▸ **What is required**:
Only what runs from the line with "How do I perform: Click the Microsoft" to the end of the data should appear in the answer, exactly as written and without pictures.
[[ Extracted information, beginning ]]
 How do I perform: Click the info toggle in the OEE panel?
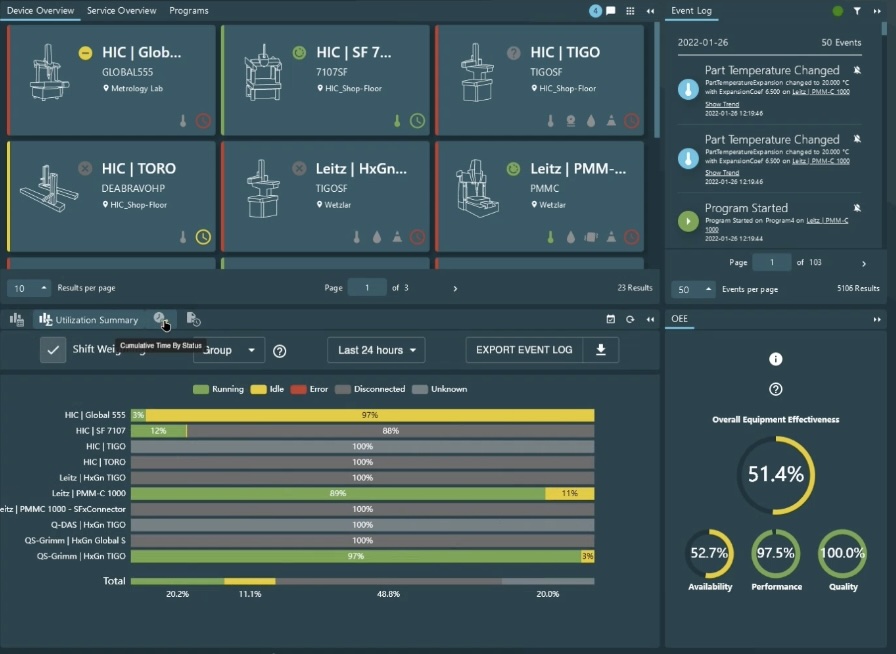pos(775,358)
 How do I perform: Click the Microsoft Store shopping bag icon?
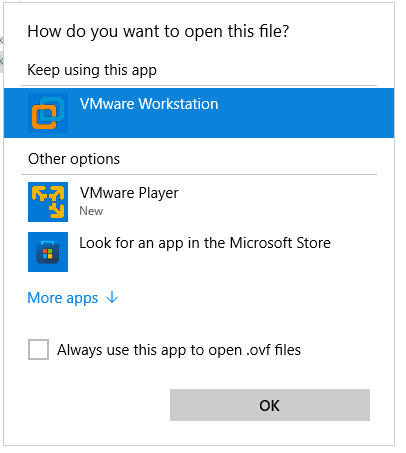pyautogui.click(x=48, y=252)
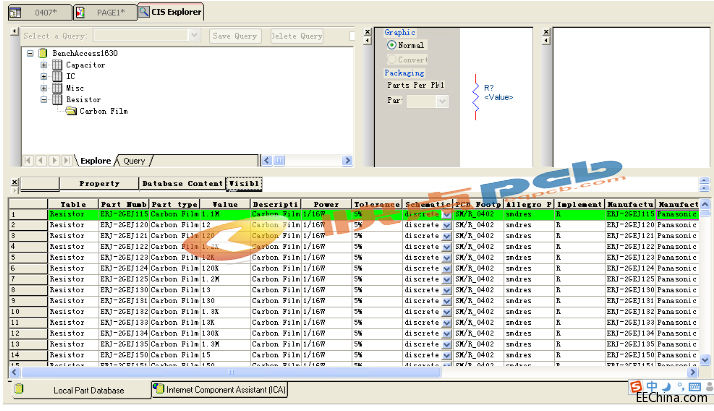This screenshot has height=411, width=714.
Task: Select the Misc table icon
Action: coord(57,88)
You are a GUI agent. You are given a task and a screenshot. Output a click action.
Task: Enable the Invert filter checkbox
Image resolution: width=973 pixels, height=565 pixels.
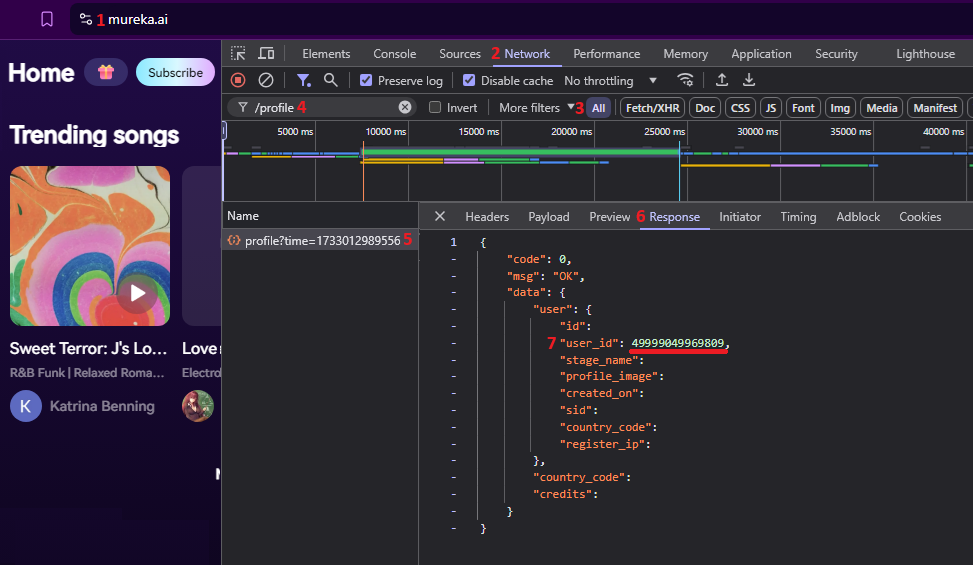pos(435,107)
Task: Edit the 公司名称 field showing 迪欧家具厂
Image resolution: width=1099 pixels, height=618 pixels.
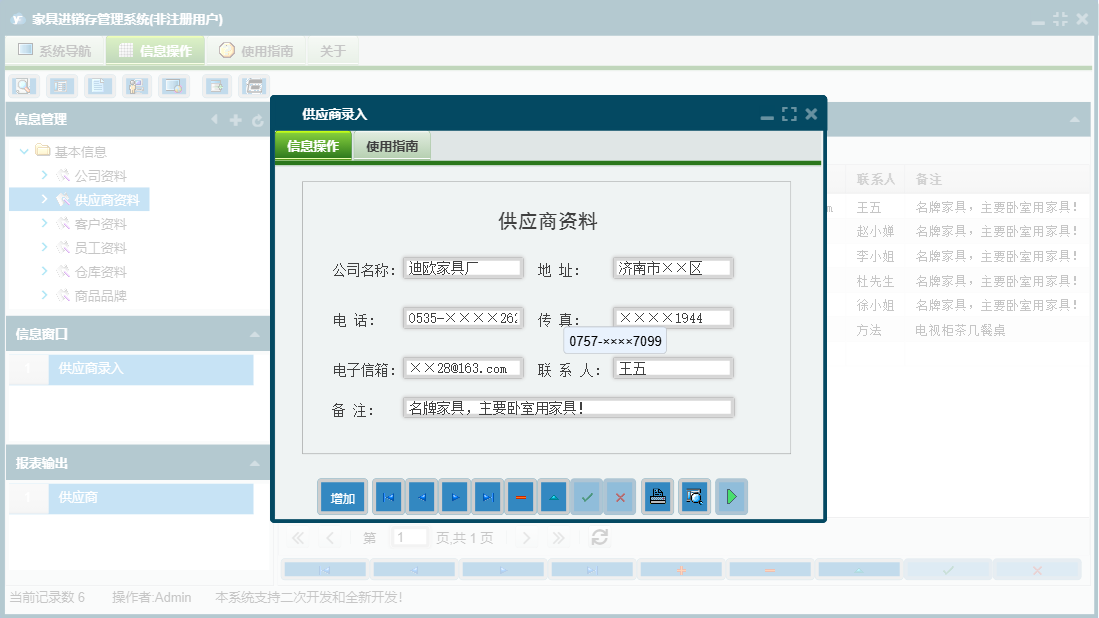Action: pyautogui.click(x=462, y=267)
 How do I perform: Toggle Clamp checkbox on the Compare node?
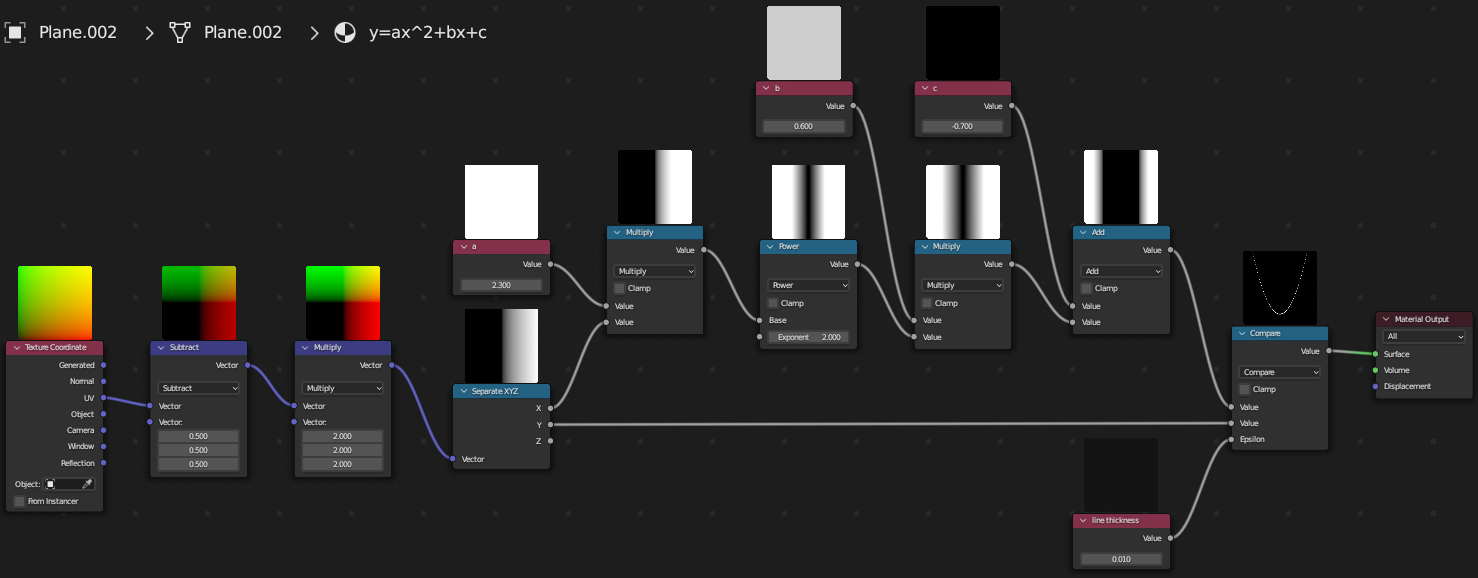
[[ Extracted information, end ]]
▸ **Answer for the task**:
 How do I perform: Click the Microsoft Store shopping bag icon?
pyautogui.click(x=48, y=252)
This screenshot has height=411, width=714.
Task: Select the Misc table icon
Action: coord(57,88)
You are a GUI agent. You are given a task and a screenshot. Output a click action.
Task: Enable the Invert filter checkbox
Image resolution: width=973 pixels, height=565 pixels.
pos(435,107)
Task: Edit the 公司名称 field showing 迪欧家具厂
Image resolution: width=1099 pixels, height=618 pixels.
Action: pyautogui.click(x=462, y=267)
 How do I perform: Toggle Clamp checkbox on the Compare node?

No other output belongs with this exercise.